In the end, maybe from irritation, she used too much force, and the dustpan split with a sad crack. The leaves burst out like a flock of startled birds, scattering wider than before she began.
“Told you I couldn’t do it,” she said, turning around with a helpless shrug, a storm cloud on her face.
“Go grab new tools and give Yumigawa Senki proper guidance,” I told Eastern Moon Aixue and Faya, too tired to snark, my patience thin as late ice. Sweeping leaves—honestly, even a kid could manage with some effort.
“Got it,” Eastern Moon Aixue said, her voice a clipped leaf.
“Mm…” Faya’s energy, too, ebbed like tide. After that display, even I felt a bit hollow.
Faya ran into the dorm and fetched new broom and dustpan, then she and Eastern Moon Aixue hurried to Yumigawa Senki’s side. Teaching began like rain starting light.
“Miss Qianji, you can’t rush cleaning. You go slow and steady,” Faya said, tone gentle as a hand on rice paper. “Like eating—no way to swallow it all in one bite.”
“Right. I’ll demonstrate once. Watch closely,” Eastern Moon Aixue added, stance straight as bamboo.
“Uh… okay.” Yumigawa Senki’s answer was small as a moth.
Faya moved cleanly, her sweeping like flowing ink. She made a few trips to dump the trash, back and forth like tides, and that stretch of grass turned spotless, not a single leaf in sight, a lake after wind.
“Amazing!” The praise lifted like a kite string.
“As expected of Faya!” The words rang like clapped hands.
Genuinely impressed, Yumigawa Senki and Eastern Moon Aixue offered heartfelt admiration, the sound warm as embers. Faya flushed, a cherry tint touching her pretty face. “It’s nothing much. Miss Qianji, try again. It’s cleaning day anyway, so there’s plenty of ground to practice.”

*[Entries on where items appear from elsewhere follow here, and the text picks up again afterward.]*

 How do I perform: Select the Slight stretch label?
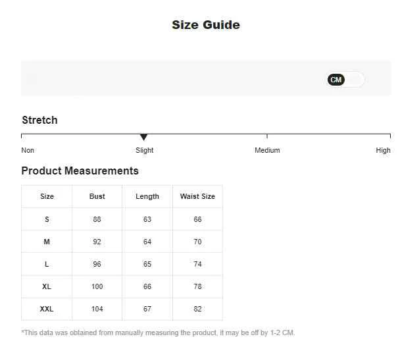[x=145, y=150]

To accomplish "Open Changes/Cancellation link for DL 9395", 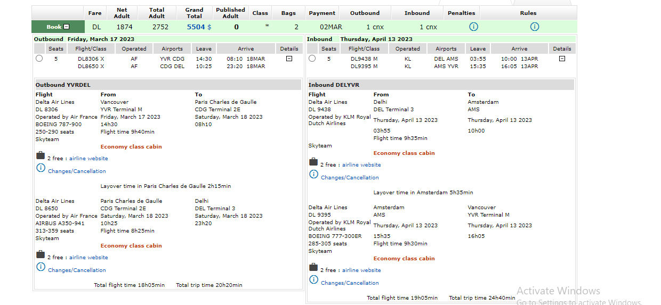I will pos(350,283).
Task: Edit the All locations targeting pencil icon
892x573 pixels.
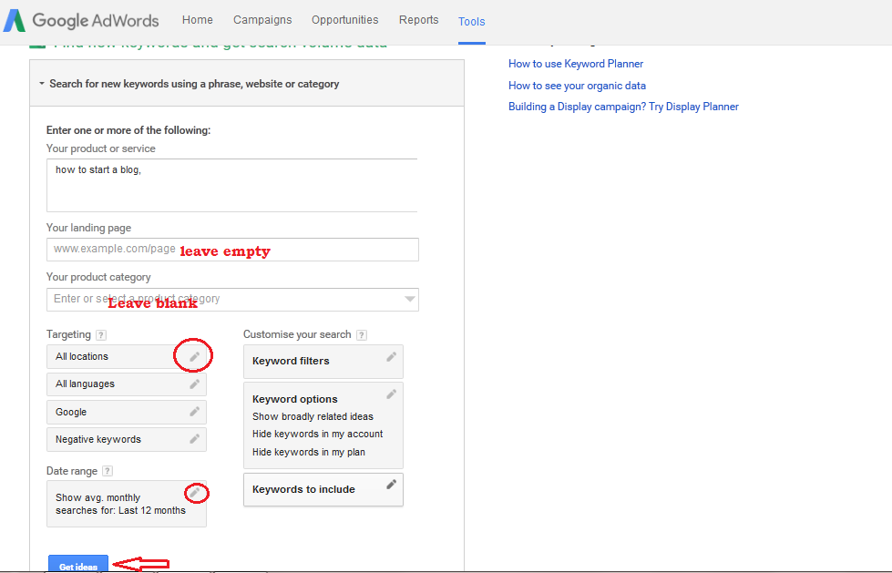Action: (193, 356)
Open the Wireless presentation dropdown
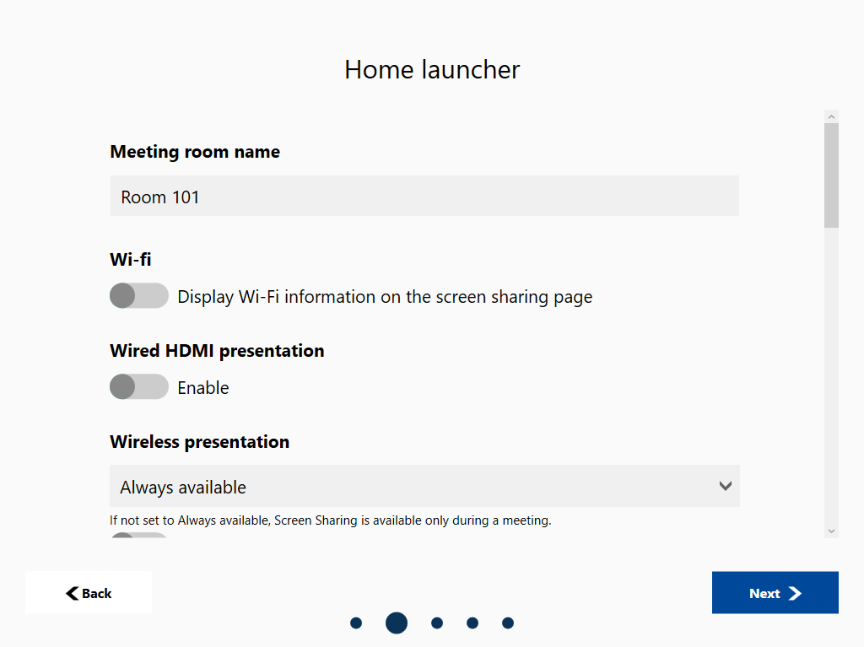The image size is (864, 647). point(424,487)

“Yeah! I’ll try.” Energy flared back in Yumigawa Senki, bright as sunrise.
“This time I’ll nail it.” She rolled up her sleeves, clenched one fist in a ‘no problem’ pose, then set to work, strokes crisp as drumbeats.
Her stance and speed were much improved, like a blade newly honed. As expected of a super genius; I nodded in secret while nibbling a pastry, its sweetness like a small festival.
Soon, another ten minutes drifted by like dandelion fluff. Yumigawa Senki gathered the leaves into a neat mound, a brown hill waiting for winter.
“Alright! I’m sweeping!” Her shout cracked the still air like a firecracker.
Pfft!!
The leaves exploded into chaos again, a brown storm worse than before. This time, not only the dustpan, even the broom snapped, a fallen branch in two.
“…” The silence pressed down like snow.
The half pastry in my hand almost fell, a doomed comet, but Little Sis flashed in and caught it. Even so, I had no words, my thoughts blank as fog. Could Yumigawa Senki be that rare oddity—the kind who absolutely can’t learn a certain skill? With her talent in cultivation towering like a mountain, it was very possible.
“Qianji Sister…” Little Sis stared, eyes round as moons.
“Yumigawa Senki… wahahaha!” Elyar burst into laughter, image be damned, laughter rolling like thunder.
“Uh, I almost had it! How about I try once more?” Yumigawa Senki said, a bit embarrassed, her gaze skittering like minnows. Her fingers toyed with her vivid gold hair, now loose because I’d asked for it, bright as spilled sunlight.
“…” The air held its breath like a pond at dusk.